# We always hear the kill shots but who missed opening weekend?



## Gulfcoast13 (Mar 10, 2010)

Went to the lease in central Texas and saw some deer sat., but nothing to shoot at. Sunday rolled around and it was 8:30 and was about ready to rap it up due to a long drive and a decent 8 stepped out and I took the shot at 30 yds. Well I grazed his freakin back and he took off. Would have been my biggest bow buck. Then 10 minutes later, as I sit and go over what the heck just happend, out steps and ol' spike at 24 yds and I shoot over his back.....On the ride home I am griping and I am trying to come with every excuse possble and my wife just rolls her eyes with humor..Got home shot the bow and hit bulls eye every time..Can you say BUCK FEVER!!!!! I have shot around 30 animals with my bow, I don't know what happend. Leaving tonight to go back Ill keep everyone posted. I was just wondering if anyone else had an experience like I did.


----------



## marshhunter (Mar 20, 2008)

missed a pig.er it was more of a piglet at around 30 yards..but at the time of the shot i thought he was 20 yards...shot right under him:headknock


----------



## marlin50lrs (Apr 12, 2010)

I shot over a doe last year and it ended up being my fall away rest. I hadnt oiled it and it wasn't falling away.....


----------



## Trouthunter (Dec 18, 1998)

I missed...out on hunting but I was fishing so it's cool lol. 

Hope I don't miss this coming weekend.

TH


----------



## jspeights (Feb 5, 2010)

Sorry about your fever. Maybe my story will help.

Sunrise on Sunday, a huge doe walks out at 30 yrds in front of my brush blind. I draw, look down at my arrow and it is not sitting in my octane arrow rest correctly. I use my index finger, still at full draw, to fix it, she hears it, and looks straigh at me. A millisecond be for letting it rip, she bolts. Not quite a miss, but user error.


----------



## Chunky (Oct 15, 2006)

Well I missed opening weekend because of personal issues...but if we are talking history...WOW, I have done as much missing as anyone. 

I wrote an humor article for LSBA about the 10 best excuses for missing.

Several still haunt me when I close my eyes at night...LOL...the big axis, the wide 10 pt, the Ozona monster, etc....


----------



## Aggie Chris (Jun 5, 2005)

LOL..I'm jealous...didn't get a chance to miss!

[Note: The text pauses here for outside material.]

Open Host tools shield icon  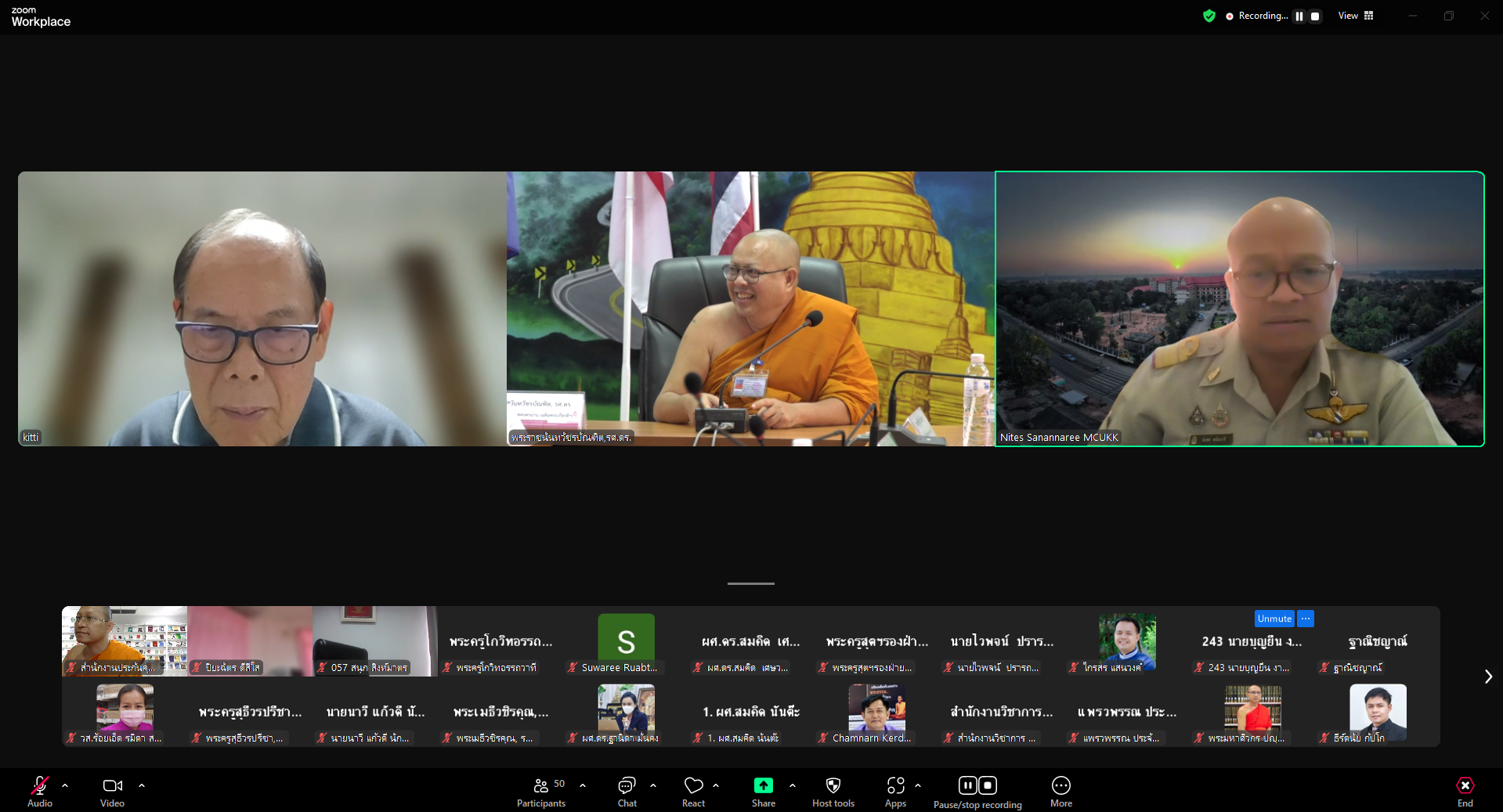click(833, 785)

Going back out thursday with different winds.


----------



## Whitebassfisher (May 4, 2007)

A bowhunter who has not missed is either brand new to the sport, or a liar.


----------



## kapman (Aug 3, 2006)

Missed a coyote opening morning. 25 yard shot but in a trot. did not lead him enough, shot about 4-6 inches behind him.


----------



## crappieman32175 (Jun 13, 2007)

Well I missed 2 times so don't feel bad. I shot under one at 20 yds Saturday evening and Sunday morning I hit a limb. Then Sunday evening I had a spike come in and I had him at 15 yds and there was the same limb in the way again but this time I saw it so I didnt that the shot. Not the best weekend for me but I did see 15 deer in the 3 times I was in my stand so I was happy about that.


----------



## 9121SS (Jun 28, 2009)

crappieman32175 said:


> Well I missed 2 times so don't feel bad. I shot under one at 20 yds Saturday evening and Sunday morning I hit a limb. Then Sunday evening I had a spike come in and I had him at 15 yds and there was the same limb in the way again but this time I saw it so I didnt that the shot. Not the best weekend for me but I did see 15 deer in the 3 times I was in my stand so I was happy about that.

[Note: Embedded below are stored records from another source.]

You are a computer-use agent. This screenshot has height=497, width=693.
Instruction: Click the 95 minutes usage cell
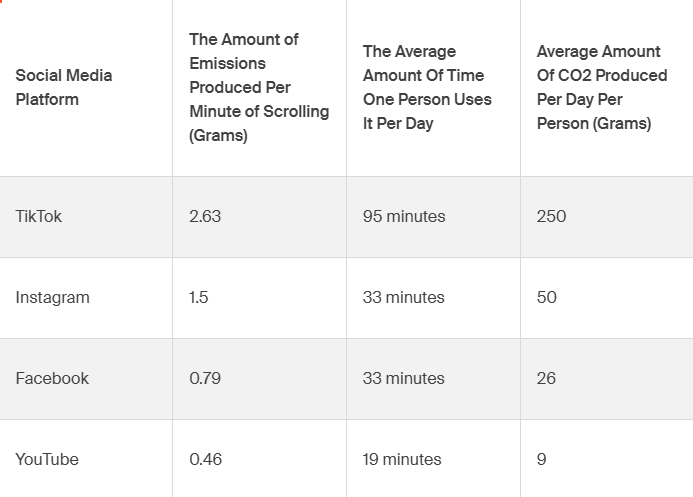[404, 216]
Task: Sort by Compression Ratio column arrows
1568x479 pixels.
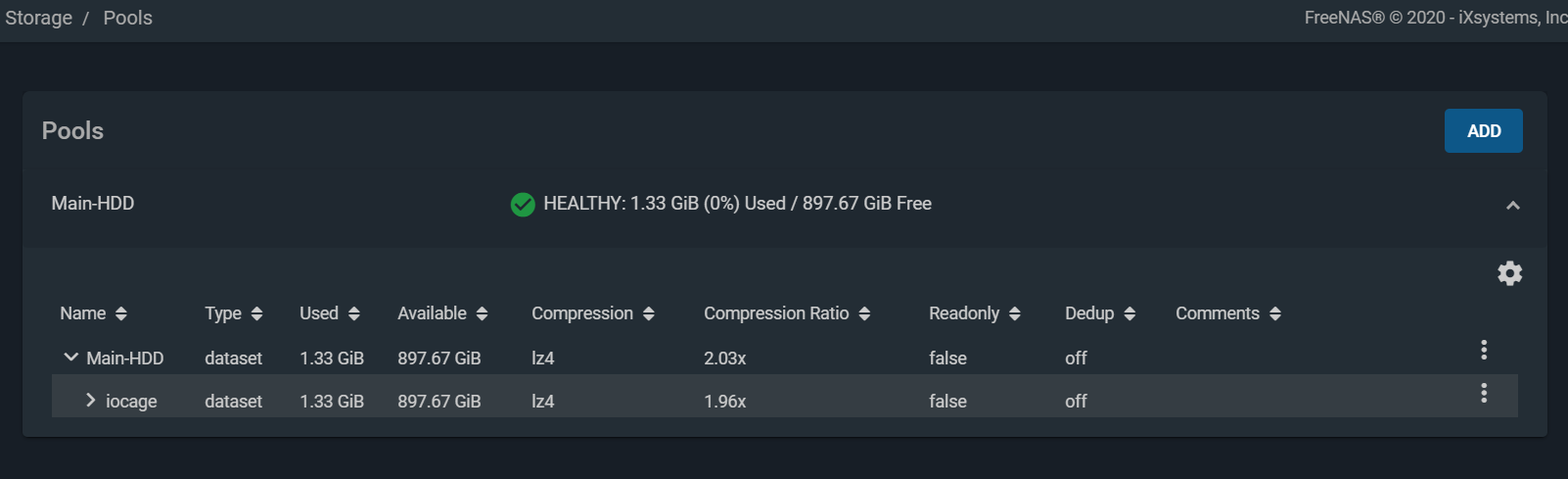Action: tap(864, 313)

Did you get rid of that dang limb?


----------



## crappieman32175 (Jun 13, 2007)

9121SS said:


> Did you get rid of that dang limb?


well this evening I took the tree and its limbs out lol so next weekend should be better. I hope!!!


----------



## mudcatz71 (Jun 8, 2006)

missed a pig sunday morning. It busted me on the draw and he ran off the worked his way back to the feeder i was at full draw the whole time finally could not take it any more and let it rip. I gave him a hair cut in his arm pit.


----------



## Screeminreel (Jun 2, 2004)

I had a football game to be at Saturday morning to watch the grandson play so I knew I only had a short time in the stand, and would have to be on the way to the game at 8:30. The wife dropped me off and up I went at 5:30. All was well until 7:45 when 6 does came across the pasture out about 300yds. I was watching them through the bino's trying to put some horns on them when I hear one blow right beside me at 20yds. Can you say busted.....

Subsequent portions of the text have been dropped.